THE TASK:
Gather, from the data below, each line in which the word "gear" occurs.

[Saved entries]
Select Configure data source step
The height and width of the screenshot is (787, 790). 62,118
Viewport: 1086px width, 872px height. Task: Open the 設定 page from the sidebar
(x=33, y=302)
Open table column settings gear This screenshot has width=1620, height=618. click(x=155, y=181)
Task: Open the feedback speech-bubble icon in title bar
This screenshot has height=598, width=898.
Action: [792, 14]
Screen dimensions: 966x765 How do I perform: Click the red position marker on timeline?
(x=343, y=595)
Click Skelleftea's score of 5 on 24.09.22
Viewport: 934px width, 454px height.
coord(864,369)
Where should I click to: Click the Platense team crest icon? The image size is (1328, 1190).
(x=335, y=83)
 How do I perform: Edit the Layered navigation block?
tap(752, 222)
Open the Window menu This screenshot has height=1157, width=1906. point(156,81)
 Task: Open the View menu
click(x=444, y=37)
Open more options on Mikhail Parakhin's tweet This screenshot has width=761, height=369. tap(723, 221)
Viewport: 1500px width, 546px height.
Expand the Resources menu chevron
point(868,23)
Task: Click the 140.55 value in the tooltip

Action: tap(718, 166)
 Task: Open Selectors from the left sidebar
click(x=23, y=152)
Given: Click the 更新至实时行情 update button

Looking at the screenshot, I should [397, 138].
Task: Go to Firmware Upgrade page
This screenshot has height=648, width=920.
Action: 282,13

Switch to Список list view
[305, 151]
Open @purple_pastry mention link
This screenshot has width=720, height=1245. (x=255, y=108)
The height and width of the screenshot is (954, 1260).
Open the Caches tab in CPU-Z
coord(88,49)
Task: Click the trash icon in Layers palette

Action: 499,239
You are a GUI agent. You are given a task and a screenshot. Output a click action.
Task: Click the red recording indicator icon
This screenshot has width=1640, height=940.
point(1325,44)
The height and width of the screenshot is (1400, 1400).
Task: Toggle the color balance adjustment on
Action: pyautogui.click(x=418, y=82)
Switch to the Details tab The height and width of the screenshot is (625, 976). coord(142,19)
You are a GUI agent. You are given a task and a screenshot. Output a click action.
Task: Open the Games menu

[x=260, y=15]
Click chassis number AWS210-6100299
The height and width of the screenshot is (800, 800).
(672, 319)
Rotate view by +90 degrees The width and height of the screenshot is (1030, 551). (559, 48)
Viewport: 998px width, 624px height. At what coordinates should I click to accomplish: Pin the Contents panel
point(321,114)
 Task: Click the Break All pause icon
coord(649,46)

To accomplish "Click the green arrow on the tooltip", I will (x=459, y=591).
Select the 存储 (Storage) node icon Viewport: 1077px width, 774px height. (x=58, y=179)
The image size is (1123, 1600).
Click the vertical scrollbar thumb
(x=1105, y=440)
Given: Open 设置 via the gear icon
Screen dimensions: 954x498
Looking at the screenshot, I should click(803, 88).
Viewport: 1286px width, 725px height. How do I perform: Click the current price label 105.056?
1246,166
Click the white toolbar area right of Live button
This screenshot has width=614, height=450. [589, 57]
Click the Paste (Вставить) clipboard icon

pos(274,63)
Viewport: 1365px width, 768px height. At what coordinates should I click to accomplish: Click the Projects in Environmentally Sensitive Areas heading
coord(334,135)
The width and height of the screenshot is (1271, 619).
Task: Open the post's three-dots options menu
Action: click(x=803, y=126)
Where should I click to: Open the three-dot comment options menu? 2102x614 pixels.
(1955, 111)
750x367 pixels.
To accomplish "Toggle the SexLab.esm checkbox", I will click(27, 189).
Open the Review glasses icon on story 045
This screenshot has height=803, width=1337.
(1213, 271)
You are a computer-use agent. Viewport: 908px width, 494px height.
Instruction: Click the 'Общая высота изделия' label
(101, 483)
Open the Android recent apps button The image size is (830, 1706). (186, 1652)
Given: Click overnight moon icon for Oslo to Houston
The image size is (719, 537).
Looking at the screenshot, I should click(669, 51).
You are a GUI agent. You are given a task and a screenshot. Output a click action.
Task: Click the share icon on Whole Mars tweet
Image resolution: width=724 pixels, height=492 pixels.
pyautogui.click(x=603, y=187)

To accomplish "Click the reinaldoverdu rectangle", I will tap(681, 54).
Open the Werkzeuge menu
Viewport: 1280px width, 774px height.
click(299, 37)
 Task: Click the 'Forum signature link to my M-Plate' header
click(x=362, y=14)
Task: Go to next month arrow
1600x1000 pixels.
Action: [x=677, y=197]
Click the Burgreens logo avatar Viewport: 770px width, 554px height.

SOLUTION TO THE EXERCISE:
Open table column settings gear This screenshot has width=1620, height=618. click(x=155, y=181)
Given: Open 设置 via the gear icon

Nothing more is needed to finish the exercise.